*Exercise*: Leave out the pictures and restate exactly, and only, the lines from the one that contains "Click the Shortlist button" through the final line of the material below.

*Data for this exercise*:
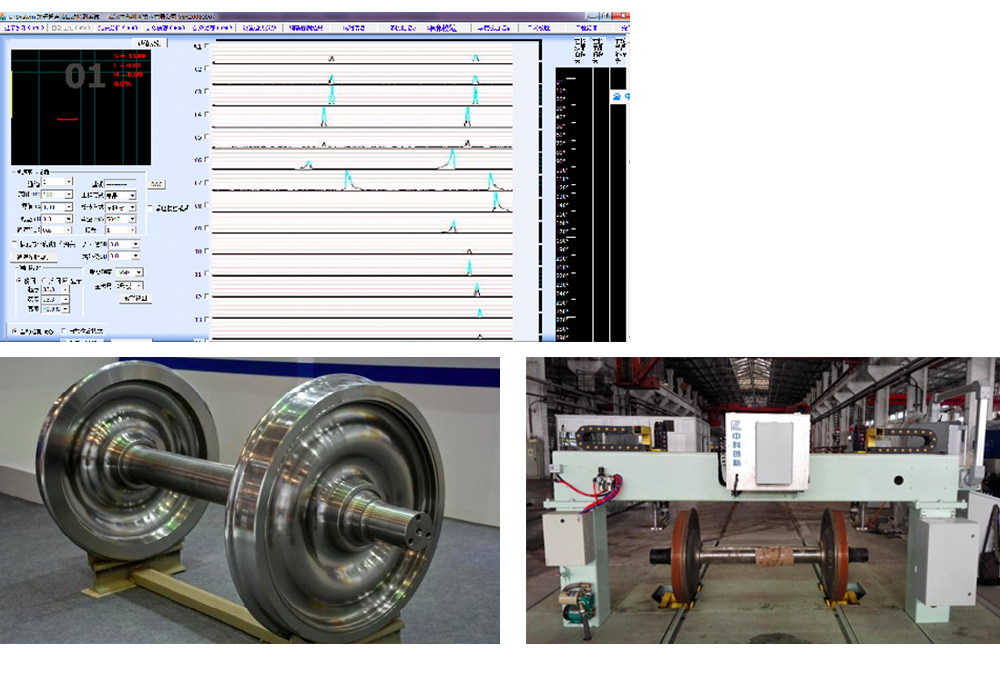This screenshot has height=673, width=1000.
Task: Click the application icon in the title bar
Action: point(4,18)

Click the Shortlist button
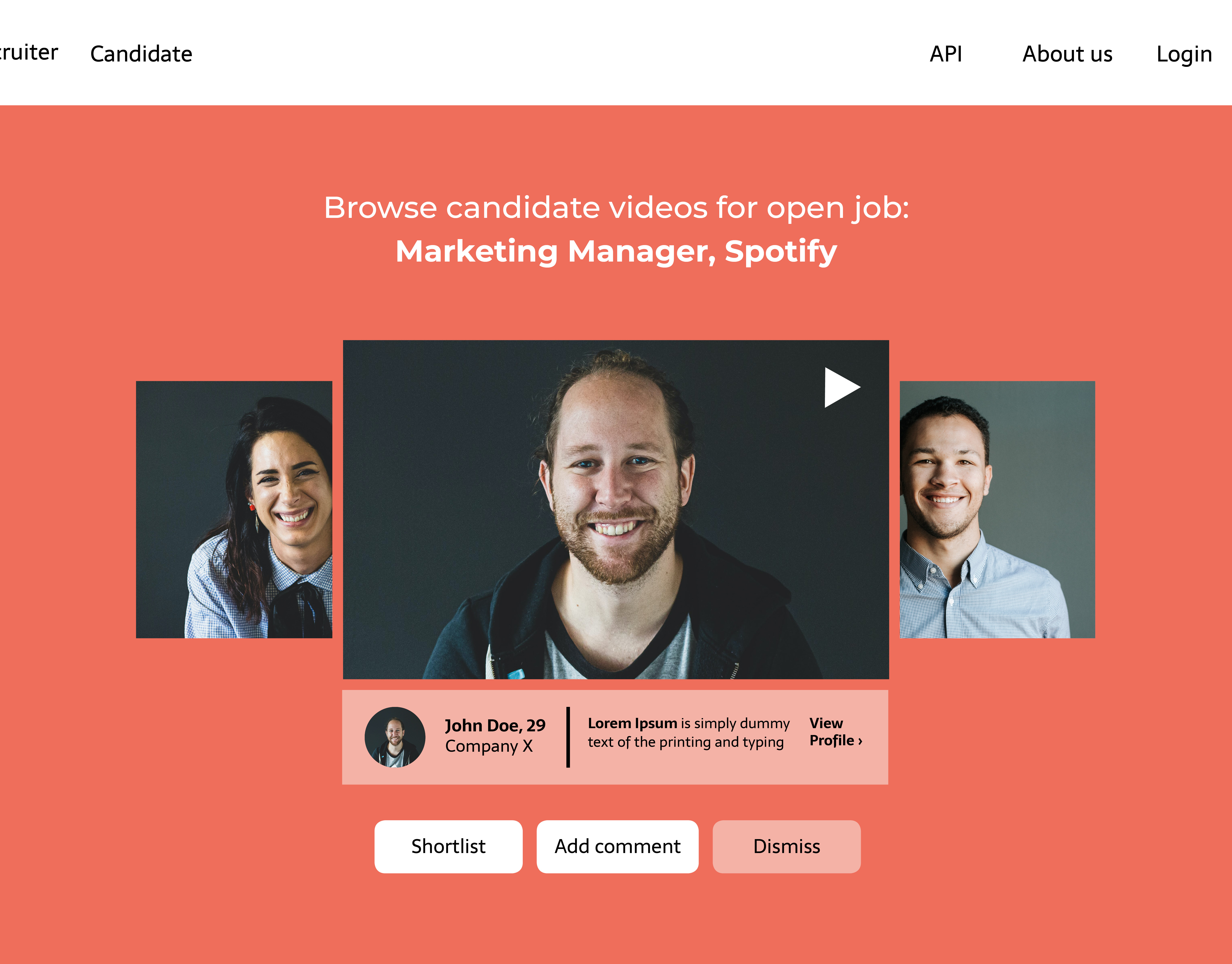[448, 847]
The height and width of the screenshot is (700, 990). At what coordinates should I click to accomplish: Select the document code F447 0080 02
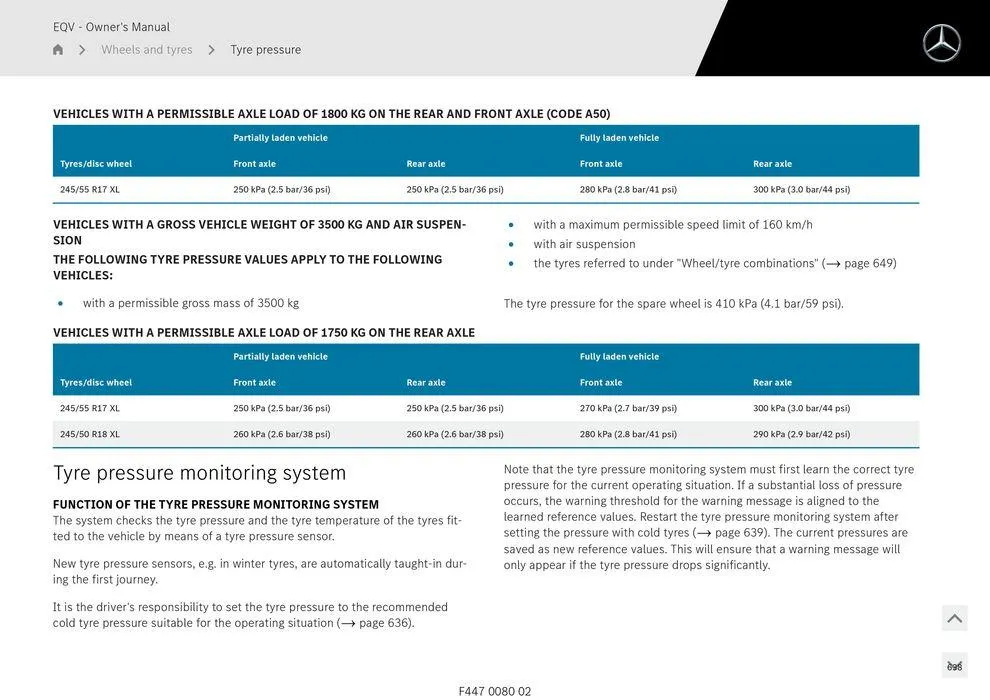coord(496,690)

*Exercise output*:
Click the Shortlist button
[448, 847]
The height and width of the screenshot is (700, 990). At what coordinates should I click to accomplish: Select the document code F447 0080 02
coord(496,690)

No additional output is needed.